- [PARTS OF THE EXERCISE]
a – Answer these questions using the text on Christmas treats in Provence:
(i) Which dry fruit stands for the Carmelites?
(ii) Who decided how many desserts there would be?
(iii) Where is the Maison du Fruit Confit located?
b – Write the next part of the text on Christmas treats in Provence, starting after its final sentence.

— start of EXTRACT TO READ —

The best Christmas treats in Provence  © O’Brien

The best Christmas treats in Provence

Christmas in Provence is always a sacred time, where yummy gourmet traditions are respected to the letter. More than anything it’s the occasion for generations to create memories together, to tell stories by the open fire, or burst into a Christmas song

The Last Supper with 13 desserts

The 13 desserts are a delicious representation of Christ’s last supper, laid out over the Christmas dining tables of those living in Provence.

You start with dry fruit and nuts representing the begging orders: dry figs for the Franciscans, raisins for the Dominicans, almonds for the Carmelites and walnuts for the Augustinians.

Then, according to family tradition and what they feel like, hazelnuts, pistachios and dates, muscat grapes, apples, pears, oranges and “the last slightly wrinkled melon”, Pompe à l’huile (Provençal olive oil brioche), fougasse, oreillettes (crisp fried dough), white and black nougats, candied fruit (from Apt of course), quinze jam are added… what matters is that there are 13!
Nougat and candied fruits have pride of place in Vaucluse along the way of this great parade of delectable treats!



It was Frédéric Mistral who decided how many there would be: “In the Comtat Venaissin, the people want there to be thirteen, and most likely in other places too. So let’s choose thirteen!”. The Comtat Venaissin tradition prevailed.

13 desserts en Provence

Candied fruit from Apt

Frtuis confits du Vaucluse
le saviez-vous ?

Did you know?

In the Middle Ages, the Popes of Avignon wanted fine food and bright colours to lay out on their banquet tables. This is why they got “confiture sèche” (dry conserves, or jam) from confectioners in Apt, which is why candied (or crystallised) fruit is called “fruits confits” in French.

The Maison du Fruit Confit is located on the outskirts of Apt. It’s on the list of must-visit addresses when you set out looking to get your 13 desserts for the Christmas festivities, or a tasty, colourful present for someone!

— end of EXTRACT TO READ —
— start of INFORMATION GIVEN —

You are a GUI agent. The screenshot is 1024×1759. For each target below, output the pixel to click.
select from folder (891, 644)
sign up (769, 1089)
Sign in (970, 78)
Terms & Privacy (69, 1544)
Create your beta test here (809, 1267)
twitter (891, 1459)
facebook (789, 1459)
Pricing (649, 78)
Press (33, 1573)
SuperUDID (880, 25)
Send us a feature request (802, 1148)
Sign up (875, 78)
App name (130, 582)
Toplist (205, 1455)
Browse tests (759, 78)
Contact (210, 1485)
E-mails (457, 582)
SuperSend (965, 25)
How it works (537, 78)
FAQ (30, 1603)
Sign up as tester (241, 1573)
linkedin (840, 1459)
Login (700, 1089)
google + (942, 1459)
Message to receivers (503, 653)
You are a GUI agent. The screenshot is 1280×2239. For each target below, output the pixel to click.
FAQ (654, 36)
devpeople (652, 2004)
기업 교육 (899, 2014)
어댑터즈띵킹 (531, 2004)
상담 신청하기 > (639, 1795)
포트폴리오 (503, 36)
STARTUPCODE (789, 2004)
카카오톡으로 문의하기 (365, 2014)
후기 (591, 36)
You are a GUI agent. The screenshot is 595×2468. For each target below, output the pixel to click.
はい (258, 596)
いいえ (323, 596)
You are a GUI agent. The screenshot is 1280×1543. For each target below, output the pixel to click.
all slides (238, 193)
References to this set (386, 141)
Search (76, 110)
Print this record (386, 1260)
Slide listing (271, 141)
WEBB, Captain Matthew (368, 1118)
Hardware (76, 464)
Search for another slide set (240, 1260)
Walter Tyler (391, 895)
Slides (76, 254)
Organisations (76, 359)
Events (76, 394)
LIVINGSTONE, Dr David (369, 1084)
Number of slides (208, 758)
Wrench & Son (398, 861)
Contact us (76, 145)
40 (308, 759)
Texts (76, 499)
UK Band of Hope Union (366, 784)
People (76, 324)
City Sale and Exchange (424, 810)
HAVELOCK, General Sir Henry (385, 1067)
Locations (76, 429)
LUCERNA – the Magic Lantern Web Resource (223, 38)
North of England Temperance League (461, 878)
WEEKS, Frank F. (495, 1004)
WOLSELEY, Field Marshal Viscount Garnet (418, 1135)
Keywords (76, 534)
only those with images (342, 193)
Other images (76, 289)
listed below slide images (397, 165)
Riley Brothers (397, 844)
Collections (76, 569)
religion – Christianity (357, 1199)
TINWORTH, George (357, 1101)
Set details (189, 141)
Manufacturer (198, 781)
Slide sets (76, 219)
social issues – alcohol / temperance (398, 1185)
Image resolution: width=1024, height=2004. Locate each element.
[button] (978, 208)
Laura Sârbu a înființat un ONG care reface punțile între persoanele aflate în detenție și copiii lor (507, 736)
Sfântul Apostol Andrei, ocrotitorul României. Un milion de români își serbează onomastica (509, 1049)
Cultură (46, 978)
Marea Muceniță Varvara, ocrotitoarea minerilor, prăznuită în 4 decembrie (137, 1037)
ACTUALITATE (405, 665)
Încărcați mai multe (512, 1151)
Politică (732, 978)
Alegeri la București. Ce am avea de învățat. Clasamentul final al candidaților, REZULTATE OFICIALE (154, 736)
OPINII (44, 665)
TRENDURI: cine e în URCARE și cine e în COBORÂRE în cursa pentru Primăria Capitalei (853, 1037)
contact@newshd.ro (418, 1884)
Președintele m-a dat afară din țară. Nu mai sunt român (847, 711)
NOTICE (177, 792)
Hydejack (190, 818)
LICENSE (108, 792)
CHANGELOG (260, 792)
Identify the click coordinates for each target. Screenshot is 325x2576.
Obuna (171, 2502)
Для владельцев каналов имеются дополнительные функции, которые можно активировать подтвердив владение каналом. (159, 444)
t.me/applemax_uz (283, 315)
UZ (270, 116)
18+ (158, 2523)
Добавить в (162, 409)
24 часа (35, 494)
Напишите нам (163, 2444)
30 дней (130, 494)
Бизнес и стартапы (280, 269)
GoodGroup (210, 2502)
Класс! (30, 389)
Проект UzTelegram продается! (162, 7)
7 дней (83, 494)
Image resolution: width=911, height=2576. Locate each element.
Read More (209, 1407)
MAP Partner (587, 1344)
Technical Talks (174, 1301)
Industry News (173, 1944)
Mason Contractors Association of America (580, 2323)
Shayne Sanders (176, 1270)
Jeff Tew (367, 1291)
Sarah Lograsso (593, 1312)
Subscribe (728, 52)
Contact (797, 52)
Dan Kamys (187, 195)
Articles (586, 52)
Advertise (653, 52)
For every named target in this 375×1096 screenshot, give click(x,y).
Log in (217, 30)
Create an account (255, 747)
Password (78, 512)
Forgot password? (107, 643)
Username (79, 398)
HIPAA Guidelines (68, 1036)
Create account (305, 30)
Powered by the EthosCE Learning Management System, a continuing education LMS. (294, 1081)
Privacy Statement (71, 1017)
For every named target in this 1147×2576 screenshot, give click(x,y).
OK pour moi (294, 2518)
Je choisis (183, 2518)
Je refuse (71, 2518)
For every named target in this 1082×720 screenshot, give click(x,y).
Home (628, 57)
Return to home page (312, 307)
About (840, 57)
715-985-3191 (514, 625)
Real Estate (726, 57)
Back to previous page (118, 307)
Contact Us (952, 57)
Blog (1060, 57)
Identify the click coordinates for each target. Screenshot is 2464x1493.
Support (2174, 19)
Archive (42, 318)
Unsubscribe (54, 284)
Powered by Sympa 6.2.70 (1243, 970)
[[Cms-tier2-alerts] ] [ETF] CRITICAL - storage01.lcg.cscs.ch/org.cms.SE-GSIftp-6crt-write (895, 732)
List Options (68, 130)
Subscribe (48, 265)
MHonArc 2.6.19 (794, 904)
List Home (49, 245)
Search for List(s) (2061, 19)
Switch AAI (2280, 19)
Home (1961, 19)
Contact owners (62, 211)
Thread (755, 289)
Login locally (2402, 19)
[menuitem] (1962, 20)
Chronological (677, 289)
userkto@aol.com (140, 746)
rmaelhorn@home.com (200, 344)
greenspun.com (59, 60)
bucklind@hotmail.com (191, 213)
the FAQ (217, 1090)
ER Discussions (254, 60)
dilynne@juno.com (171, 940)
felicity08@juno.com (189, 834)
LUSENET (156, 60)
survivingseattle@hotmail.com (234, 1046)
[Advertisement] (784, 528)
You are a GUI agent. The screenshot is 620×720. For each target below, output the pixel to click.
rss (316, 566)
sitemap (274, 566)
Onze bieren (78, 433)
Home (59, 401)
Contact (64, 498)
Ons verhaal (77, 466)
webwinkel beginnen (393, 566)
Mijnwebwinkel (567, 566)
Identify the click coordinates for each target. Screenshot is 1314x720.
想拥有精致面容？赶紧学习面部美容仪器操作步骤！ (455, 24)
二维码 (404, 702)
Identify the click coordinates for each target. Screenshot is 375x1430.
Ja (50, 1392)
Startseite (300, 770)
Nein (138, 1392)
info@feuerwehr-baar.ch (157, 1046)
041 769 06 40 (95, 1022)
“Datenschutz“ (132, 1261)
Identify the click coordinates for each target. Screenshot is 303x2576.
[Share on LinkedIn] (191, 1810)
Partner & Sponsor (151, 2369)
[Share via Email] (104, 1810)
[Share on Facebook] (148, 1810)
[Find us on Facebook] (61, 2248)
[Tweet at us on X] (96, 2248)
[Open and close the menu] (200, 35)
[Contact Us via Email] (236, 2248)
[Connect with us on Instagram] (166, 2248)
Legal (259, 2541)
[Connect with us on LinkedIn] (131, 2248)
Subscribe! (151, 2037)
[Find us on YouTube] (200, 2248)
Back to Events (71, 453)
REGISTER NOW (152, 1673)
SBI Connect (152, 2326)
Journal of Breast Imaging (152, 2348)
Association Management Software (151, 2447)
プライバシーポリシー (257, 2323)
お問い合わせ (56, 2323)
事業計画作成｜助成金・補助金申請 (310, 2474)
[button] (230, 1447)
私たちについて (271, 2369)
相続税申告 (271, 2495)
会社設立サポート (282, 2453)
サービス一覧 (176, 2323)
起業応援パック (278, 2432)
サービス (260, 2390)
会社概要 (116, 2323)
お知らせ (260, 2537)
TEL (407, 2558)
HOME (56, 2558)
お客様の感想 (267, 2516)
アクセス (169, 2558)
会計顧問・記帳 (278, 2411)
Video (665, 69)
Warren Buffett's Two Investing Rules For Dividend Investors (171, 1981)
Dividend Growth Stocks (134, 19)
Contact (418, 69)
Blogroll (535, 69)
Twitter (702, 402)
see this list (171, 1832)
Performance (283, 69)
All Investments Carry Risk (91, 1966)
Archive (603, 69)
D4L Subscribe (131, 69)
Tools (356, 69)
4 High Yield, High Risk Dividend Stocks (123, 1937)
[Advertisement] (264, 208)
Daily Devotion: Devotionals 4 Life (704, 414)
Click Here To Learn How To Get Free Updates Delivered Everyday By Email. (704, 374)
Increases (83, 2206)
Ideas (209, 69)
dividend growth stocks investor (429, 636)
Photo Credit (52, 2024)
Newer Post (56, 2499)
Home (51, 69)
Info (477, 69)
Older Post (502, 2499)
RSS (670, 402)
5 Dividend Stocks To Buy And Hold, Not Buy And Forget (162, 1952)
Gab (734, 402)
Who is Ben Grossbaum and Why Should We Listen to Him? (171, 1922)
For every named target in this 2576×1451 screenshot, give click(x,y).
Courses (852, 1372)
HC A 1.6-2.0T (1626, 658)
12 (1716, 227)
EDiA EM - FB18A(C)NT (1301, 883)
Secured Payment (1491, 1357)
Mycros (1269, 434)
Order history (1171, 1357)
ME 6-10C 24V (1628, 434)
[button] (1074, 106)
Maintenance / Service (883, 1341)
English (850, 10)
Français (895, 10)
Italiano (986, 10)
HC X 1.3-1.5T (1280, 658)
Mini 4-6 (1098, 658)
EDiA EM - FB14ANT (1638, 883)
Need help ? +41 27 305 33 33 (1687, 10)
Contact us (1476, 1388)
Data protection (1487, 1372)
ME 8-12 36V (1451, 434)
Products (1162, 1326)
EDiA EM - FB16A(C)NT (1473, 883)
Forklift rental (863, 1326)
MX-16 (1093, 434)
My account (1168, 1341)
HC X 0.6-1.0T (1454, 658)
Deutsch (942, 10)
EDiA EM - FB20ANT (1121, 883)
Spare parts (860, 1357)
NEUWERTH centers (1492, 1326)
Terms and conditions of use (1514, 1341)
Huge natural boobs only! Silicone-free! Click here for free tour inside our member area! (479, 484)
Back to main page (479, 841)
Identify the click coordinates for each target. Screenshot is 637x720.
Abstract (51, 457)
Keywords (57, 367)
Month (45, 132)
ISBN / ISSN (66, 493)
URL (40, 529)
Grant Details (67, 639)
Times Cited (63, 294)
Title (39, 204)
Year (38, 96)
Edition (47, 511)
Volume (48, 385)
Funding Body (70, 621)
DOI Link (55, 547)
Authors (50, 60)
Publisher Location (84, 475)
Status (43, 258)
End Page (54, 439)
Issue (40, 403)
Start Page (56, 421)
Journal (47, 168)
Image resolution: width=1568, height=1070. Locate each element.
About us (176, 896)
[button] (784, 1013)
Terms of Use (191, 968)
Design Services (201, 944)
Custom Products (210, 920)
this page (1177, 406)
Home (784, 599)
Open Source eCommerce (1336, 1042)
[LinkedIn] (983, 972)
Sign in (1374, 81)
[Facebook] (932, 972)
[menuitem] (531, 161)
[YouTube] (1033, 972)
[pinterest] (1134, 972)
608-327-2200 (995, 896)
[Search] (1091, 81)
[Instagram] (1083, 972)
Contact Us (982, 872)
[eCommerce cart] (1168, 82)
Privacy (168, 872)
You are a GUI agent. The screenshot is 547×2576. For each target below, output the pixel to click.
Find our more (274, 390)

— end of INFORMATION GIVEN —

- [RESULTS FOR THE EXERCISE]
a –
(i) Almonds
(ii) Frédéric Mistral
(iii) On the outskirts of Apt

b –
In this temple of sweet treats, you first come across an exhibition space displaying old machines, historic documents, an olfactive game and videos showing how things are made or used in cooking, etc. Panels in French and English explain the history of the know-how and candying techniques from Antiquity to modern day.

A tea room at the end of the visit gives the visitor the opportunity to try some candied fruit where it is made, used in delectable pastries and cakes. Finally the shop showcases all the individual candied fruits, as well as Provençal specialities made by local partners using candied fruit. You can also buy various other Provençal specialities there like berlingots from Carpentras, Calissons from Aix, and nougat from the Ventoux…


Making nougat is a family thing at Les Nougats Silvain!

The Silvains were farmers originally and went on to become nougat makers: they grew almond trees, and kept bees, and after harvesting the almonds and collecting the honey, they made nougat. Or at least different kinds of nougat, because there is white or black nougat, in bars, cubes, even nougalettes…

In addition to the best almonds in the region they may be combined with fruit, Espelette pepper, citrus, caramel, Biscoff, black olives, saffron… And this is how you won’t be able to resist the Délicate, Rebelle, Gargantua, Pirate, Alchimiste, Coquette, Hermite, or Curieux (among others, there are so many we won’t list all of them!)

Another address

Another wonderful address is Confiserie Boyer, in Sault, where nougat is displayed by macarons and almond croquant biscuits, einkorn wheat waffles and other sweet treats you’ll find difficult to resist!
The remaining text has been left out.